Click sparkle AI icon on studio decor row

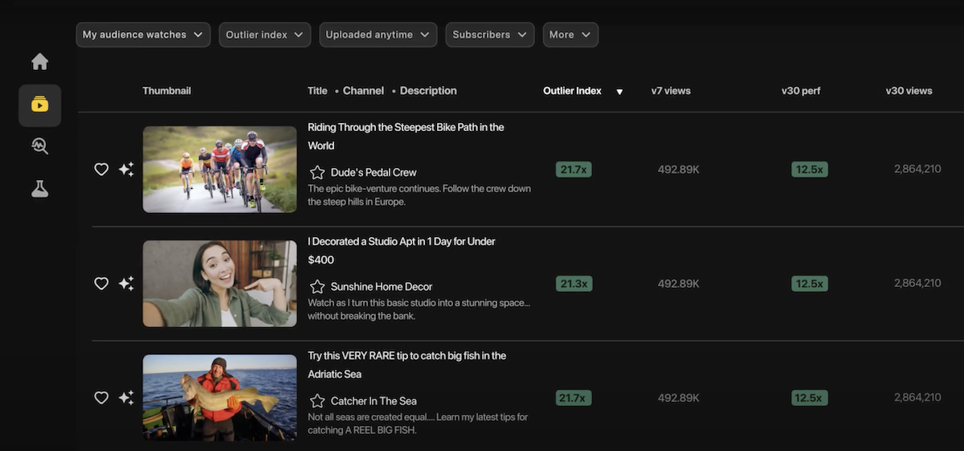pyautogui.click(x=126, y=284)
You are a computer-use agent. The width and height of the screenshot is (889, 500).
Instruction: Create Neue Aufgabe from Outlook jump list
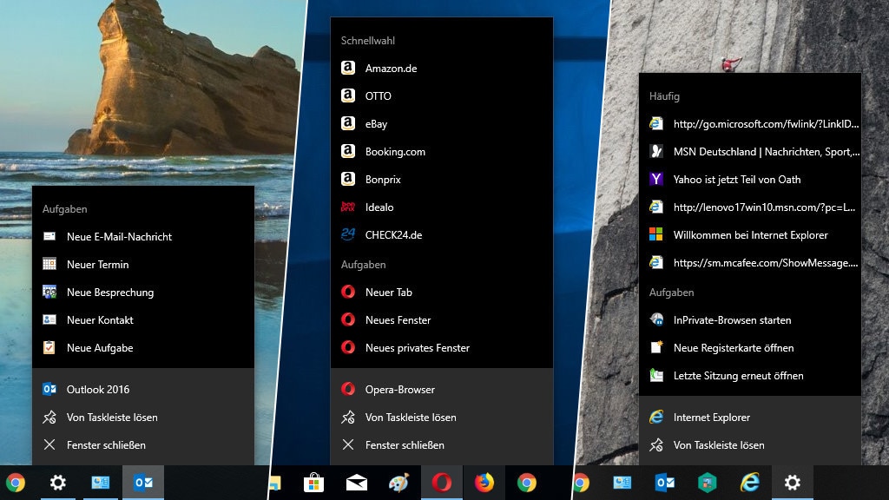[x=100, y=348]
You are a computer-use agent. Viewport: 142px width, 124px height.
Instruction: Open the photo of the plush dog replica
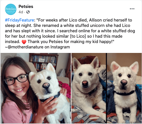coord(124,88)

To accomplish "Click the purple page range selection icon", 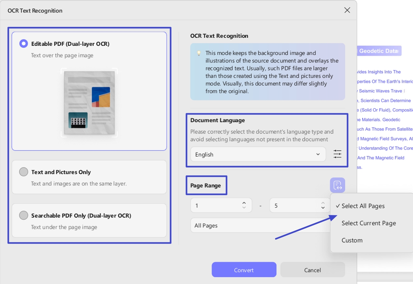I will [337, 185].
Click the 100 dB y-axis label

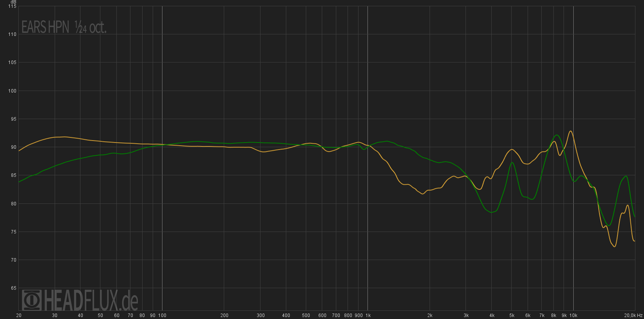coord(12,91)
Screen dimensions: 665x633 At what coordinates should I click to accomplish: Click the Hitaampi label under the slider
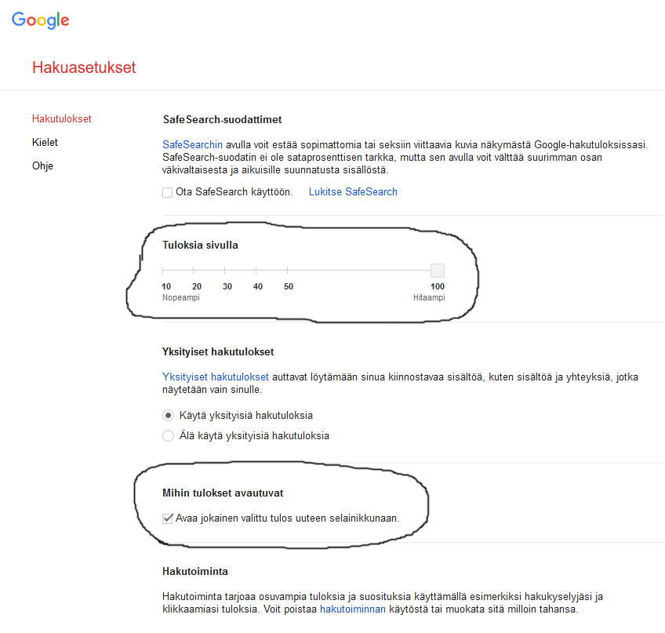(x=429, y=298)
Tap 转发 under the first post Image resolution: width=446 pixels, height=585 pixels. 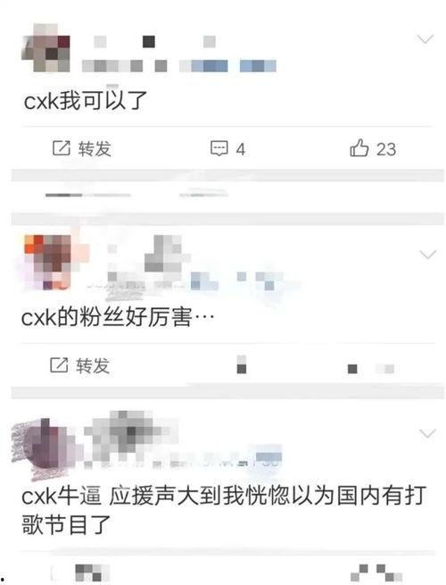click(95, 148)
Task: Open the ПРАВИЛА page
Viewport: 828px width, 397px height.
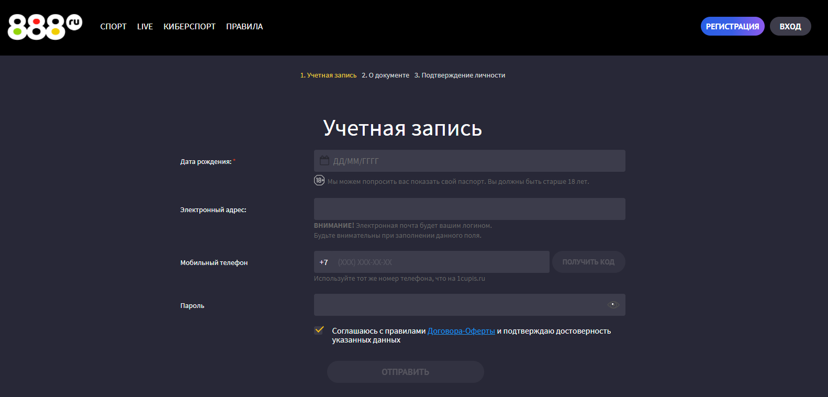Action: 244,27
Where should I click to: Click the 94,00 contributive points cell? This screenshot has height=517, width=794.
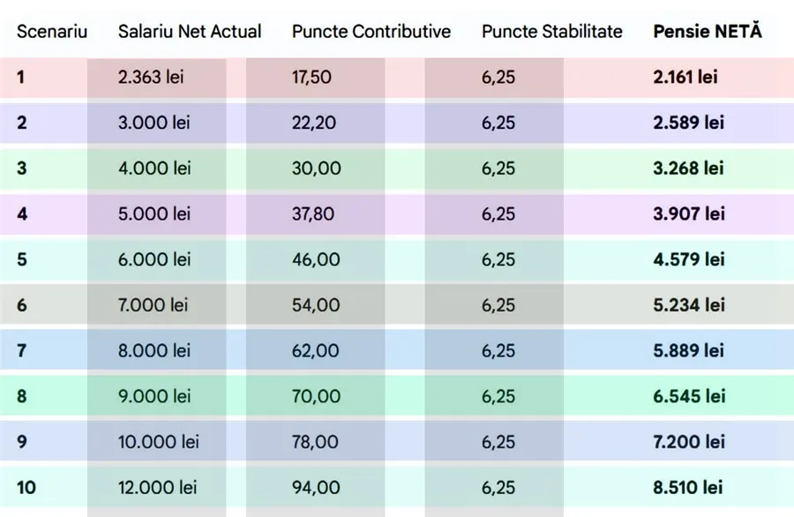tap(316, 487)
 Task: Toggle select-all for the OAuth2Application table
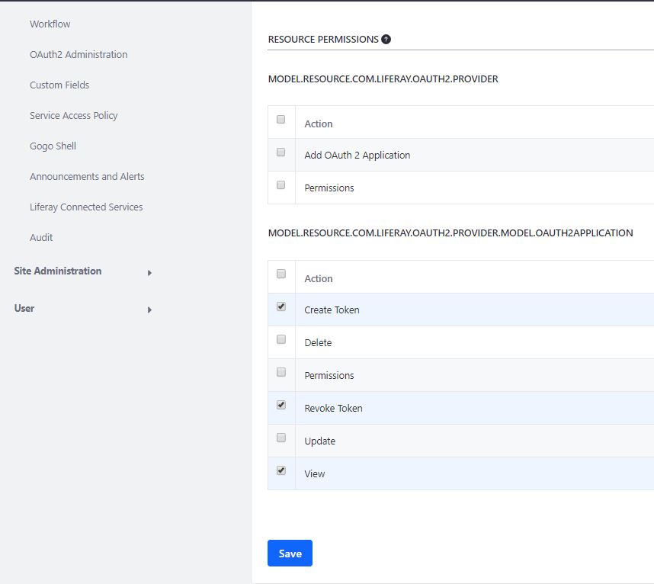pos(281,274)
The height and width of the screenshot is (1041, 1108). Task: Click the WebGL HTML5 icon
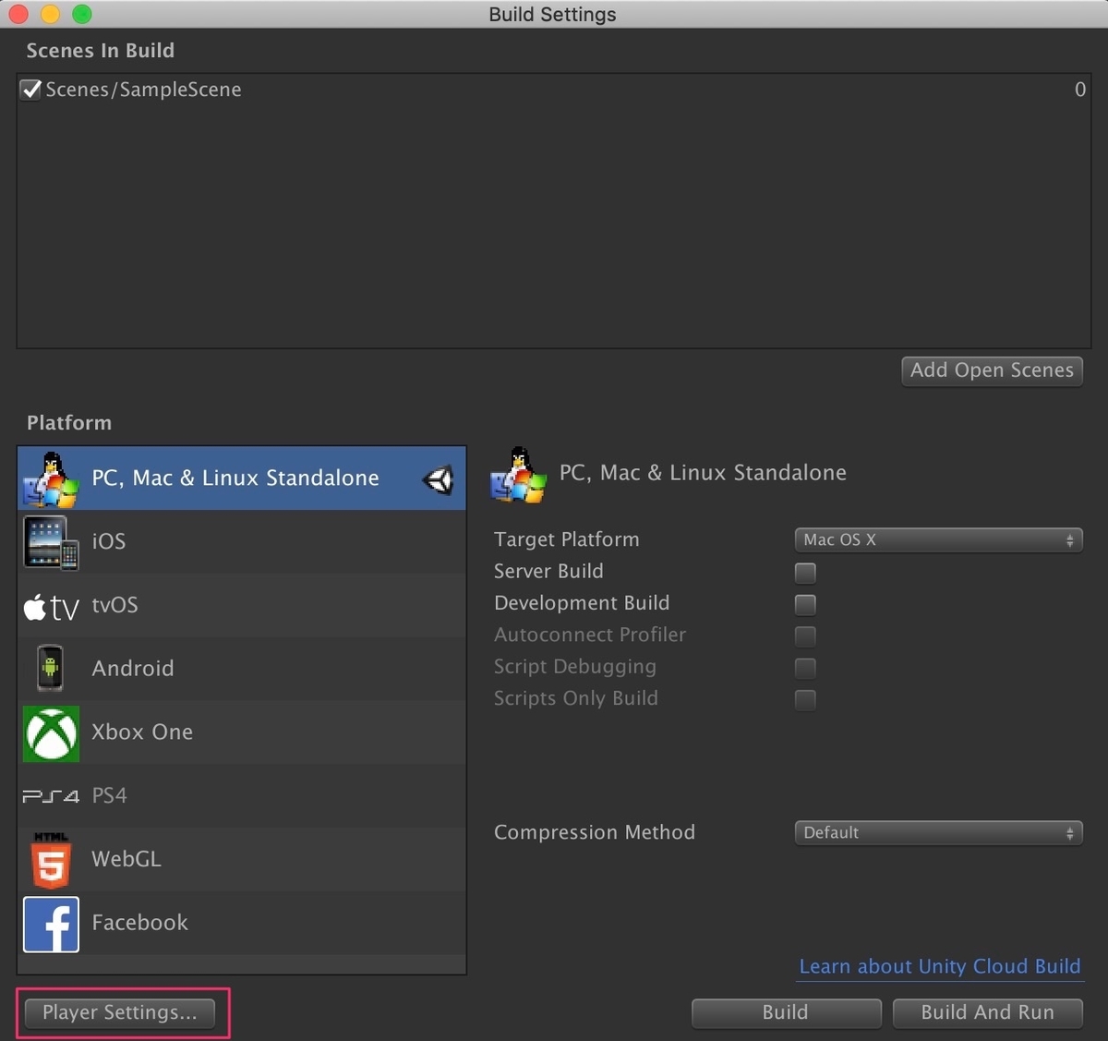click(x=51, y=859)
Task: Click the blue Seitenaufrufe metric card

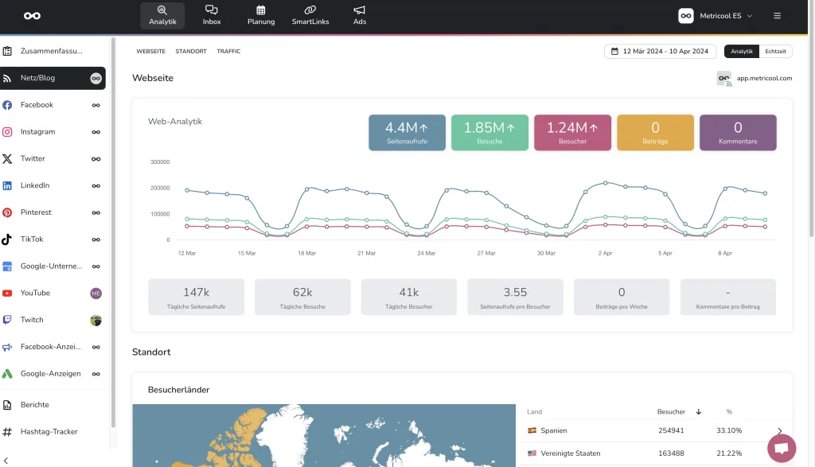Action: pos(407,132)
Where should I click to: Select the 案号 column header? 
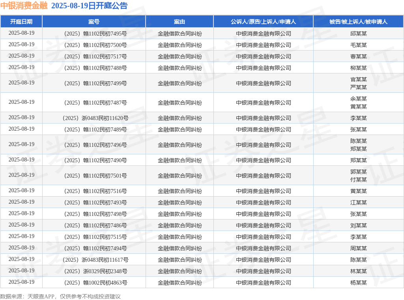click(94, 22)
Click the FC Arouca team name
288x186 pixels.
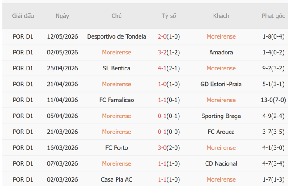coord(221,132)
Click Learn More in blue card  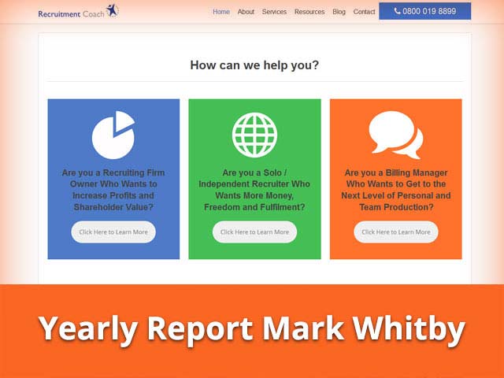click(113, 232)
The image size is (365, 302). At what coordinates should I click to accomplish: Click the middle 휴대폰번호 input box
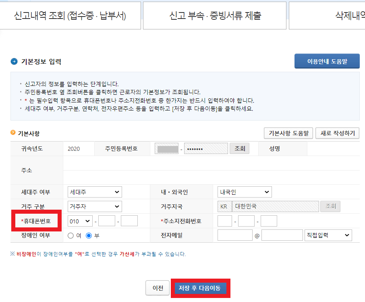107,221

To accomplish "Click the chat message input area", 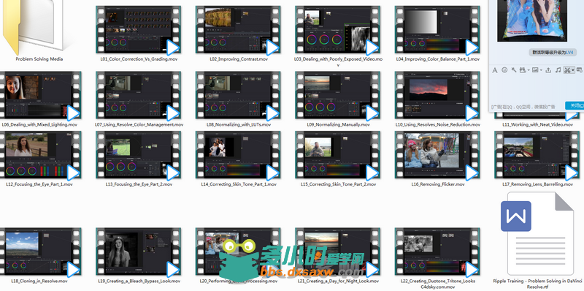I will 537,88.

WHAT IS REQUIRED: Collect every line from the records above that contains the word "agent".

OUTPUT BELOW:
You are a computer-use agent. The width and height of the screenshot is (889, 500).
You are a computer-use agent. Viewport: 142px width, 124px height.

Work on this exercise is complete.